Similar sentiments are echoed in a statement released by Arlie Corday, director of communications at Wellesley College.
“Having male students from other colleges represent Wellesley College feels alien to most of our students, who are proud of attending a women’s college. As Wellesley first-year student Christianne Wolfsen puts it, ‘You don’t have to be a biological male to compete with men,’” said Corday.
For the national competition, Her Campus invites readers to vote for Mr. Campus Freshman, and the winner will be decided April 3.
“I think Christianne is doing a wonderful job. If she wins, high-five to her,” said Danskin. “I do support her, but I do not support Her Campus."
Katie Chen, a Wellesley student who edits and writes for the site, said she was simply following instructions when she publicized the contest.
‘‘As far as I know, the contest was never closed to anyone,’’ she said. ‘‘The only nominations I received were for male candidates. Had a female or a person identifying himself/herself as transgender been nominated, they would not have been rejected.’’

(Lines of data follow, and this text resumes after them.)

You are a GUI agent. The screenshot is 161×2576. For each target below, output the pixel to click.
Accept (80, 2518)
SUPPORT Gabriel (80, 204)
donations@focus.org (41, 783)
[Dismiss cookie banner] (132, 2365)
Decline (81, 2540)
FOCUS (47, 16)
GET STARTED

“This is the first year we’ve ever done this contest before. We were trying to figure out what we should do to remedy the situation,” said Kaplan. “What we did was restart the contest for it. We are happy for them to have someone who they chose.”
The contest was inspired by a similar contest run by Harvard lifestyle magazine, called Freeze College Magazine.
Her Campus was launched in September 2009 by three Harvard undergraduates. The site features Style, Health, Love, DormLife, Career, and World sections which include content targeted to the broad audience of college women nationally.